No entanto, o evento rapidamente se descontrolou, com alguns participantes fazendo barulho e outros tentando manter a ordem, o que acabou levando dezenas de pessoas a serem expulsas pela polícia.
"A Sagração da Primavera" se passa em tempos pré-históricos. A narrativa acompanha uma antiga comunidade pagã que adorava a Terra e se preparava para o sacrifício de uma mulher, destinado a trazer a mudança das estações.
Mas o balé se preocupa muito mais com a relação violenta entre humanos, natureza e cultura do que com personagens ou enredo. Esses temas se manifestam em uma produção verdadeiramente perturbadora que combina música áspera, dança espasmódica e encenação inusitada.
Abre com os bailarinos despertando ao som de um solo de fagote, tocando em um registro estranhamente agudo. Isso dá lugar a cordas dissonantes, interrompidas por pausas inesperadas enquanto os bailarinos se contraem ao som da música.
Essas figuras assustadoras encenam a premissa brutal do balé, que deixou o público tenso e quebrou as convenções da música clássica.

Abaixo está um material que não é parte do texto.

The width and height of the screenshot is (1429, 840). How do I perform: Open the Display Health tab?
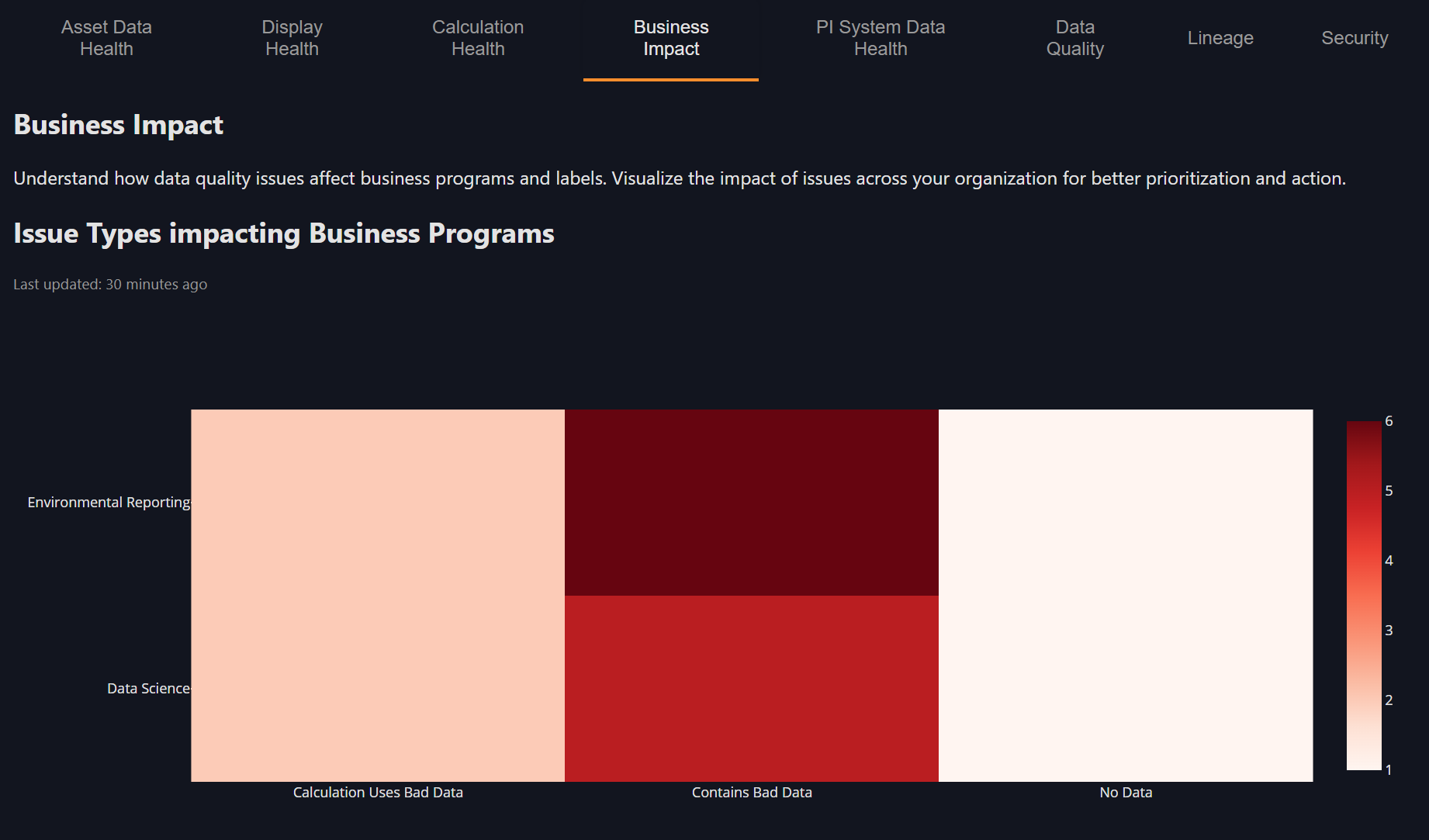[x=292, y=37]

Dessas e de muitas outras maneiras, "A Sagração da Primavera" desafiou as tradições orquestrais do século XIX.
Composta no auge da Primeira Guerra Mundial e da Revolução Russa, a peça fervilha de urgência. Essa tensão se reflete em vários experimentos formais, incluindo usos inovadores de síncope, ou ritmo irregular; atonalidade ou a ausência de uma única tonalidade, e a presença de múltiplas fórmulas de compasso.

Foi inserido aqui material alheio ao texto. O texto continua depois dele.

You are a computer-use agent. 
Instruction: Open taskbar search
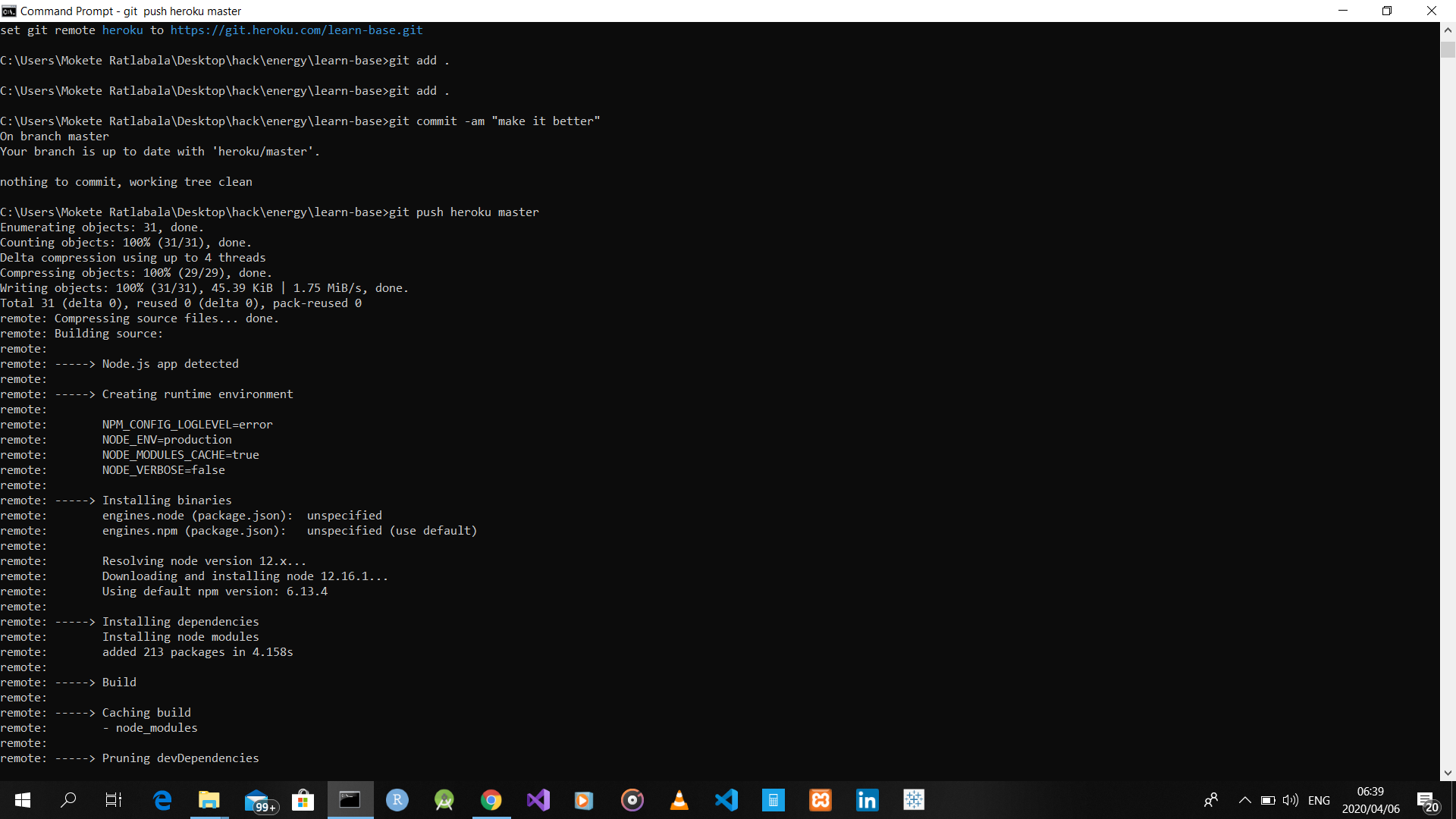click(68, 800)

Além dessas características notavelmente modernas, Igor intercalou aspectos da música folclórica russa, uma combinação que deliberadamente rompeu as expectativas de seu público sofisticado e urbano.
Este não foi o primeiro uso de música folclórica por Igor. Nascido em uma pequena cidade nos arredores de São Petersburgo em 1882, sua reputação foi cimentada com o exuberante balé "O Pássaro de Fogo.
Baseado em um conto de fadas russo, esta produção foi imersa no fascínio de Igor pela cultura folclórica. Mas ele planejou um projeto mais ousado em "A Sagração da Primavera", expandindo os limites do folclore e da música para revelar a crueza do ritual pagão.
Igor deu vida a esse devaneio em colaboração com o artista Nicholas Roerich, obcecado por tempos pré-históricos. Ele havia publicado ensaios sobre sacrifícios humanos e trabalhado em escavações de tumbas eslavas, além de cenografia e figurinos.
Para "A Sagração da Primavera", ele se inspirou na arte medieval russa e em trajes camponeses para criar figurinos que caíam desajeitadamente nos corpos dos dançarinos.
Nicholas os colocou em cenários vívidos de natureza primitiva; repletos de rochas irregulares, árvores imponentes e cores de pesadelo.
Juntamente com seus cenários deslumbrantes e trilha sonora marcante, a coreografia original de "A Sagração da Primavera" era altamente provocativa.
Isso foi obra do lendário bailarino Vaslav Nijinsky, que desenvolveu danças para repensar "as raízes do próprio movimento". Embora Igor posteriormente tenha expressado frustração com os ensaios exigentes de Vaslav e suas interpretações obstinadas da música, sua coreografia provou ser tão pioneira quanto a composição de Igor.
Ele virou o balé tradicional de cabeça para baixo, para espanto e horror de seu público, muitos dos quais esperavam o refinamento e o romantismo do gênero.
A dança em "A Sagração da Primavera" é agitada e irregular, com os artistas se encolhendo, se contorcendo e pulando como se estivessem possuídos. Muitas vezes, os bailarinos não se unem à música, mas parecem lutar contra ela.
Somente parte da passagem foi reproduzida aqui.